→ **Listed records**:
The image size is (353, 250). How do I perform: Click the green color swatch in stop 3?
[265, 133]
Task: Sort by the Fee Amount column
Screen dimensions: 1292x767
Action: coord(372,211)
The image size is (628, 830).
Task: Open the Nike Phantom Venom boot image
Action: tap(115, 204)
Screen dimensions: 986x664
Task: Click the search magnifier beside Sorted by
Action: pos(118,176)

→ **What you are asked to do**: Pick out and copy each line of the entries above that contains the word "size". Only matches with the same capitalization count.

→ **Exercise answer**:
The image size is (353, 250). How do I perform: Click the green color swatch in stop 3?
The image size is (628, 830).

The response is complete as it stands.